**Task instructions:** The required answer is every line of the data containing the word "field".

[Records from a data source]
——————

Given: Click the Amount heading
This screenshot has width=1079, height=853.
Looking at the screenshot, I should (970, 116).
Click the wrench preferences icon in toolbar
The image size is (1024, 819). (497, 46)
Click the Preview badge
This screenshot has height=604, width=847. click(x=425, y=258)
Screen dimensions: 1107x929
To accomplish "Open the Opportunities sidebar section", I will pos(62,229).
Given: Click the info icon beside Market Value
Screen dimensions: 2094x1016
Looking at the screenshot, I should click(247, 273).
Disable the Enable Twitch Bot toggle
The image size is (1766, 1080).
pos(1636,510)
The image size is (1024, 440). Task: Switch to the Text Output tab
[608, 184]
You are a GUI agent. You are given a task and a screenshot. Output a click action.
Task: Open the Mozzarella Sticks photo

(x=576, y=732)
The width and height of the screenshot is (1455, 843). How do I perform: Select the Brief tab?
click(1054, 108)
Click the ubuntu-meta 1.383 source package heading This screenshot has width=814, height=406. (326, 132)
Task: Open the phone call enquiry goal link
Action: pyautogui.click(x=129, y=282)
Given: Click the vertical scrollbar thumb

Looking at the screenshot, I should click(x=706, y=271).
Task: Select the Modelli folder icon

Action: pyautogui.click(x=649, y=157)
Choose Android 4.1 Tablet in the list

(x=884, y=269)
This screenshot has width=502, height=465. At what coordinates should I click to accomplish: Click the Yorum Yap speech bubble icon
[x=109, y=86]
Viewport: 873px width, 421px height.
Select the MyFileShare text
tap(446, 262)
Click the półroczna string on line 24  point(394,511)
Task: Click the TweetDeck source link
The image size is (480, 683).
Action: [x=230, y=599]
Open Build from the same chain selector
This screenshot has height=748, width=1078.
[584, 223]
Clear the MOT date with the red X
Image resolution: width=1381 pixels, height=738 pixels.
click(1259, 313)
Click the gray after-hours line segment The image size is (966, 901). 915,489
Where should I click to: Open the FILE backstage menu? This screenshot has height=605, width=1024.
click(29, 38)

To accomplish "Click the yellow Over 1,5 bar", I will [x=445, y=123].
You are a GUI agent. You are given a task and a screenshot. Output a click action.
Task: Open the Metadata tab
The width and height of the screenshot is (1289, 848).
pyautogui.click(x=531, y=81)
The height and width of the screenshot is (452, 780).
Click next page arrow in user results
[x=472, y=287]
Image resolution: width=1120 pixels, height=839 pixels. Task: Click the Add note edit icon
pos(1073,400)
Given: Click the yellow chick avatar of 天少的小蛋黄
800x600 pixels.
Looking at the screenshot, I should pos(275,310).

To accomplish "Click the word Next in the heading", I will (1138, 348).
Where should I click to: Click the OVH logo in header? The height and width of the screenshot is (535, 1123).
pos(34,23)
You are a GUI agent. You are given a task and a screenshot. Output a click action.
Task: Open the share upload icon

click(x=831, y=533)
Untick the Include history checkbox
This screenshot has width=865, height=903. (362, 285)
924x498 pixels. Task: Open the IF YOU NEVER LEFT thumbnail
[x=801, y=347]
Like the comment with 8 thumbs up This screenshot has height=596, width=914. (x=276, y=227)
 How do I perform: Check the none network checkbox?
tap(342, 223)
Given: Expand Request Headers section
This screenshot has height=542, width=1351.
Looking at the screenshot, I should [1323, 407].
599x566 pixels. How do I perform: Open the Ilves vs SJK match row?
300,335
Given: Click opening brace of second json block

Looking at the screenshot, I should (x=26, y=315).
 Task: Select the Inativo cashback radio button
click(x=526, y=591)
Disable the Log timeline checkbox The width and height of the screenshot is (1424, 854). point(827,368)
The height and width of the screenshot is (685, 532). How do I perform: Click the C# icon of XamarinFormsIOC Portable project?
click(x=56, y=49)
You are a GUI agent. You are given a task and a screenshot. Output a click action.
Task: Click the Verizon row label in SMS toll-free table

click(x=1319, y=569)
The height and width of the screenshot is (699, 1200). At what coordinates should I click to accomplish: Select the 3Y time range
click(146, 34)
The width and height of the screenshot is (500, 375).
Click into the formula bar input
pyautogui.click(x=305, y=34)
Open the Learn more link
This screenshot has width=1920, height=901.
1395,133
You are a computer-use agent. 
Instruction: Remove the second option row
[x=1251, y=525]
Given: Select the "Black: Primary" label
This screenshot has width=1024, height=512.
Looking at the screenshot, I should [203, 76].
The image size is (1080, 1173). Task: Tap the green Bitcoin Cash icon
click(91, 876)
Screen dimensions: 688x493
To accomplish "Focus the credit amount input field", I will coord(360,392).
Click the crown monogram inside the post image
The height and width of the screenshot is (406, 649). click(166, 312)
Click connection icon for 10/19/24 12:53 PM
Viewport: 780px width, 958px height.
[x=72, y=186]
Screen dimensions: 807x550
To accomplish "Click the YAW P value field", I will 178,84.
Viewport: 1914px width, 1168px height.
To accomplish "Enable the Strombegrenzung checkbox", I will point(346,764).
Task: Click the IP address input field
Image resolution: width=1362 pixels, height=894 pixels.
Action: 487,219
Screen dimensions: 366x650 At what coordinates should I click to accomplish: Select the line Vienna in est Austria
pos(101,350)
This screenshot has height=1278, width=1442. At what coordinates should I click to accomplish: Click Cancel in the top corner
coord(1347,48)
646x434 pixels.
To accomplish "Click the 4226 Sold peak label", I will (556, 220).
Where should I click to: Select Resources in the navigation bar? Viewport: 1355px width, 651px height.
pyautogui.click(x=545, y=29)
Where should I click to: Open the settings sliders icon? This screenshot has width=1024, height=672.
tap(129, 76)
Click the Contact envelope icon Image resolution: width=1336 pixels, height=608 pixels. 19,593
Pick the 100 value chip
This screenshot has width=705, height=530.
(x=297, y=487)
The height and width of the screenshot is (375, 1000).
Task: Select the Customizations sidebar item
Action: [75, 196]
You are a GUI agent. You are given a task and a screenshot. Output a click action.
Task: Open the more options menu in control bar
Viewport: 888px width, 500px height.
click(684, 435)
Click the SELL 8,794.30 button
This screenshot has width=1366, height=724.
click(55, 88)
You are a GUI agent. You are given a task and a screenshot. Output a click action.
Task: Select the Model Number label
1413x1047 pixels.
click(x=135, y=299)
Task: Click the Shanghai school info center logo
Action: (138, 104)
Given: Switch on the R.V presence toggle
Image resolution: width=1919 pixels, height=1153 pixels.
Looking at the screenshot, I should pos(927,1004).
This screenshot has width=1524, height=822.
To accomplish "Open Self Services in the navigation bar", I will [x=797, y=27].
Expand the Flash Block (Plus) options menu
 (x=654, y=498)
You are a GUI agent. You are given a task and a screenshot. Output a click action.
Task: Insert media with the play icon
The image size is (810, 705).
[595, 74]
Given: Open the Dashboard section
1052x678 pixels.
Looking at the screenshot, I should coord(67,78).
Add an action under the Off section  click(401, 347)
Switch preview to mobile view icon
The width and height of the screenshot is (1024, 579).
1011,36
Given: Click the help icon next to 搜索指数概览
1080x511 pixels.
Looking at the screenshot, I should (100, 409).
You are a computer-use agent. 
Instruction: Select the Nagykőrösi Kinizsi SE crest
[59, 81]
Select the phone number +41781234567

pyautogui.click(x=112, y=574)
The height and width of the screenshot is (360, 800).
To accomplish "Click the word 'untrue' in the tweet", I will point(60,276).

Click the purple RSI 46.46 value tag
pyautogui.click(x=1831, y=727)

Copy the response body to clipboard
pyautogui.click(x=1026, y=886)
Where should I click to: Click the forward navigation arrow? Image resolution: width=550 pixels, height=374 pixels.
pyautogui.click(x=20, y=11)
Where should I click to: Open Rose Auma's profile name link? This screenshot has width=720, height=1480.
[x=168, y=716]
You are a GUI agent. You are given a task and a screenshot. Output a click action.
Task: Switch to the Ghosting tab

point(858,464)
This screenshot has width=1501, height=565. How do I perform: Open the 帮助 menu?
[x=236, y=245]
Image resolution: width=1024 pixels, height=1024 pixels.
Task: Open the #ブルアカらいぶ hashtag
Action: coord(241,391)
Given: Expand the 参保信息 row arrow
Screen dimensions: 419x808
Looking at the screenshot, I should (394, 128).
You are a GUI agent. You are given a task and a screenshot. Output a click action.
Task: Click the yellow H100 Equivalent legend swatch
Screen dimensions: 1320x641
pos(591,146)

——————

**Written answer:**
To accomplish "Focus the credit amount input field", I will coord(360,392).
To accomplish "Click the YAW P value field", I will 178,84.
Task: Click the IP address input field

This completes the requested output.